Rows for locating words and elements
::::

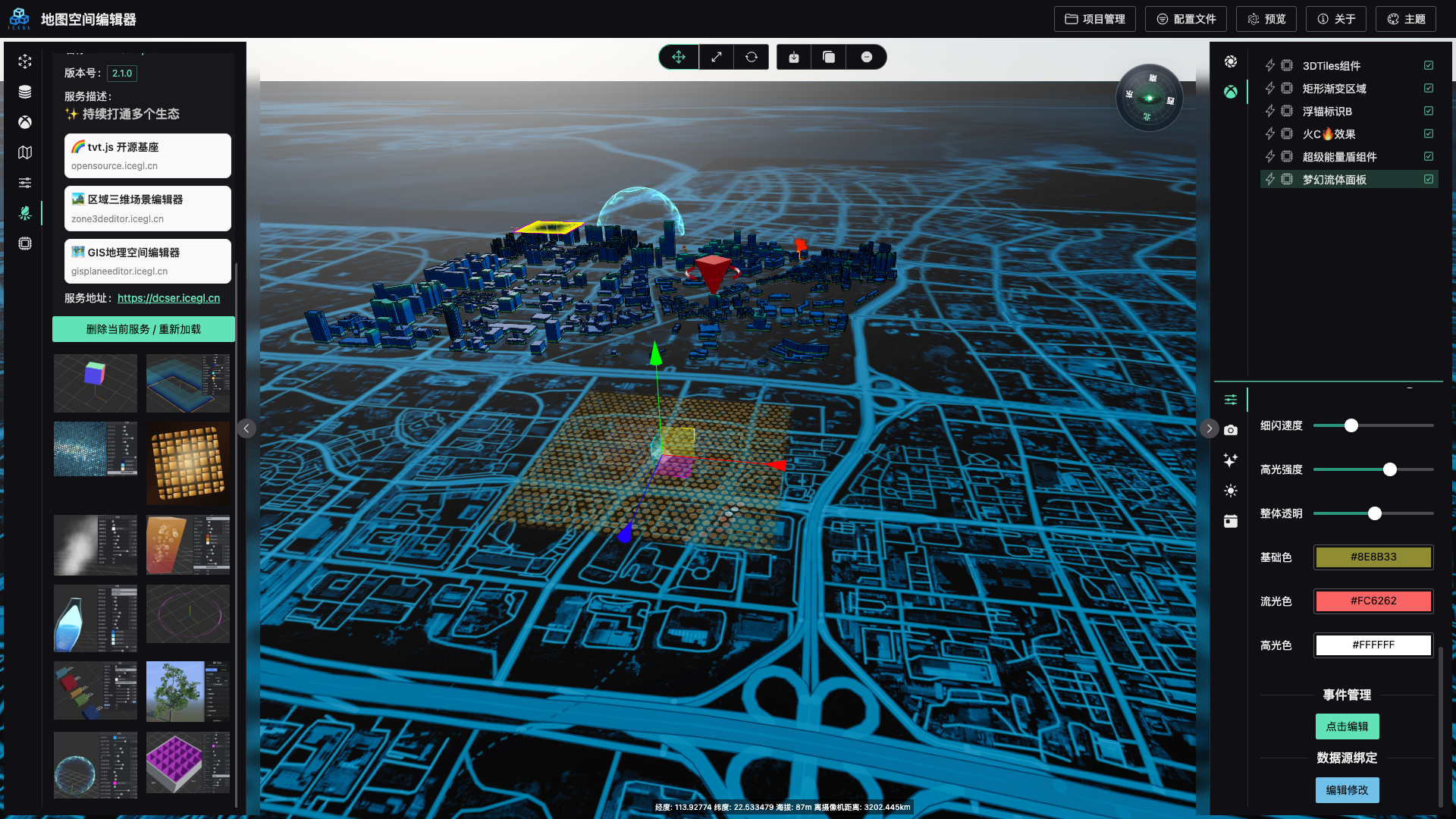Toggle checkbox for 超级能量盾组件

tap(1428, 157)
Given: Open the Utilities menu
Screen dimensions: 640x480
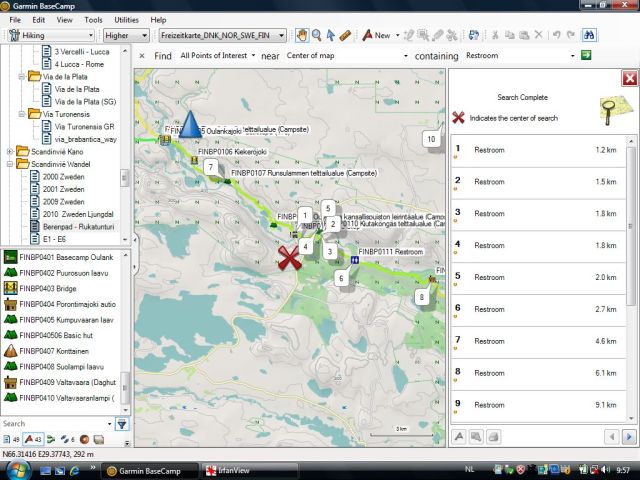Looking at the screenshot, I should point(126,19).
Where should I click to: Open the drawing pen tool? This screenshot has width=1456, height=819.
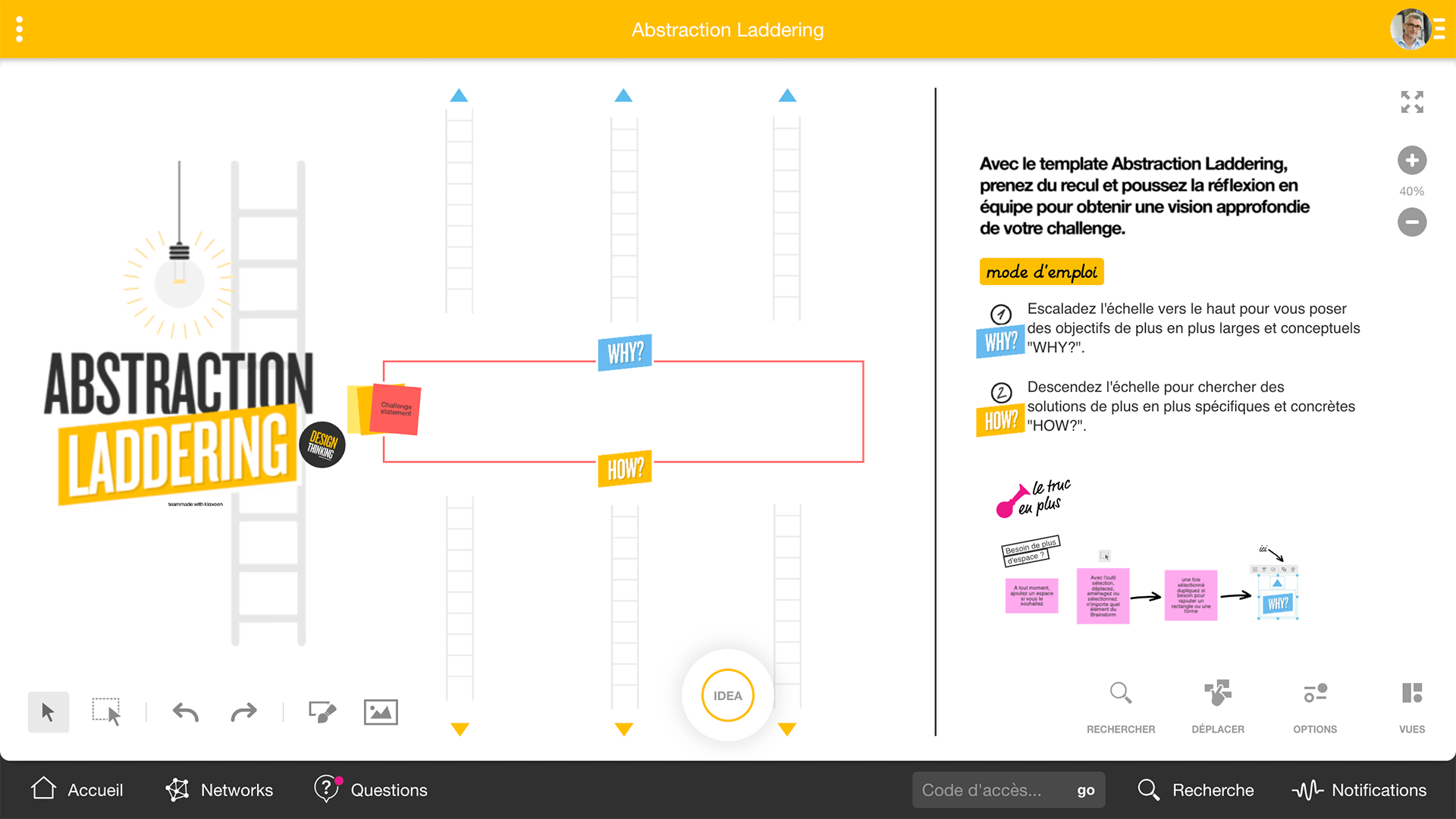pyautogui.click(x=322, y=712)
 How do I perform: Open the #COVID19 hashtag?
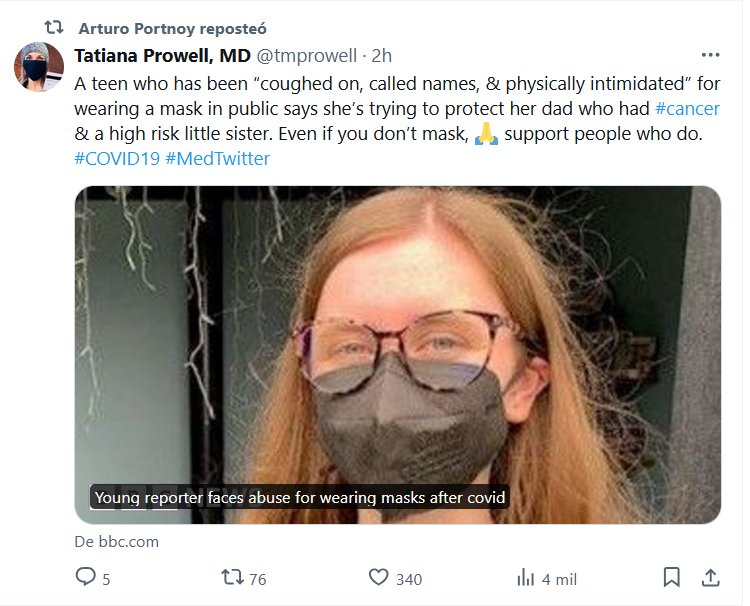[x=116, y=158]
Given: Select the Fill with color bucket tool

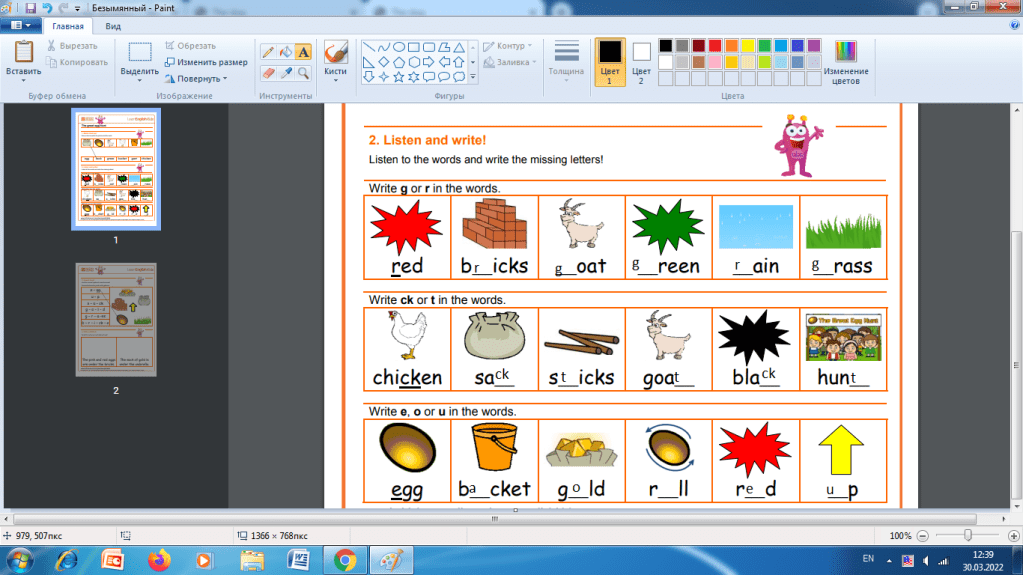Looking at the screenshot, I should pos(285,52).
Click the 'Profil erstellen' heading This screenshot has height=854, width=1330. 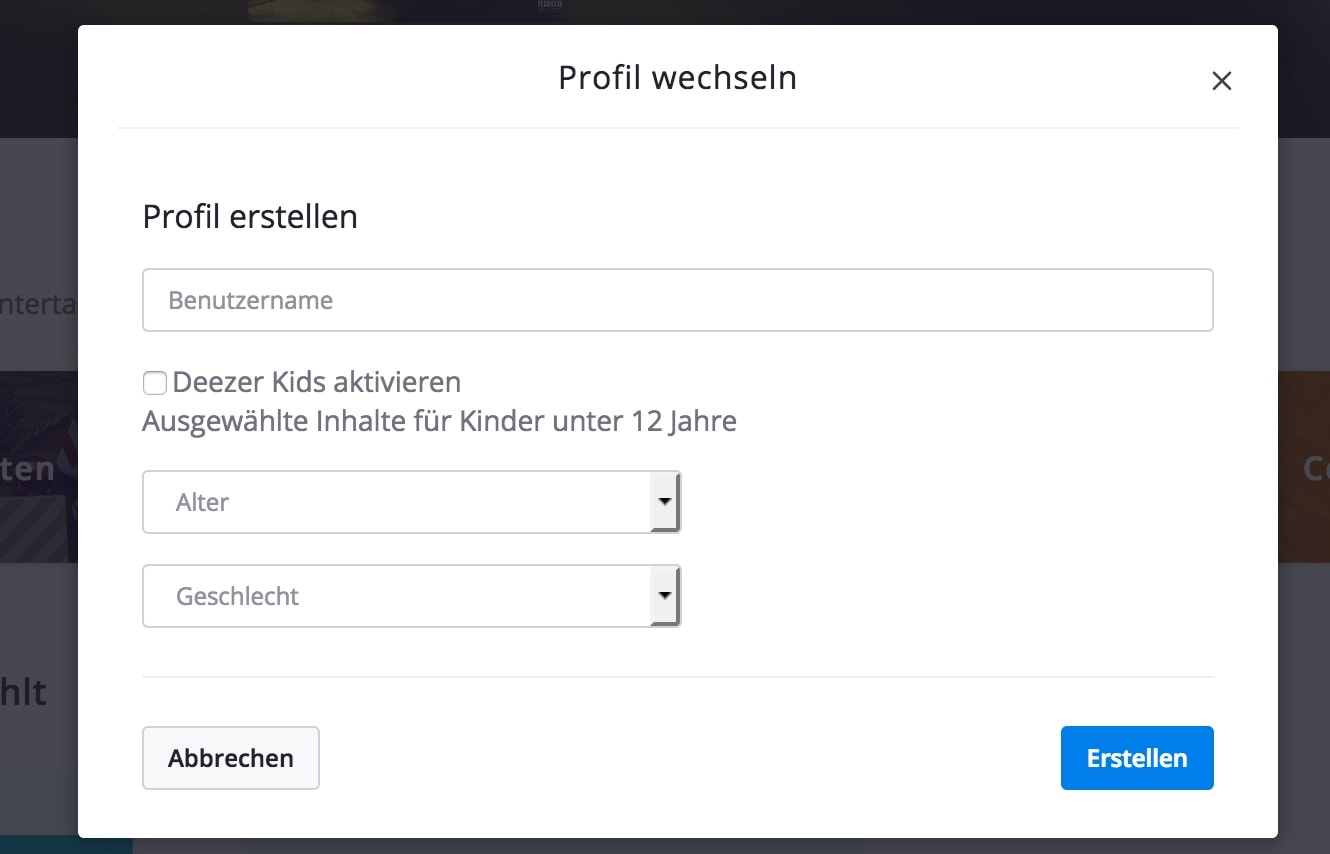tap(250, 217)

::::

#### PROBLEM TO WORK ON:
How many lines in the rows above contain the string "Given"? Case counts. Reply with the number alone.

#### RESPONSE BELOW:
2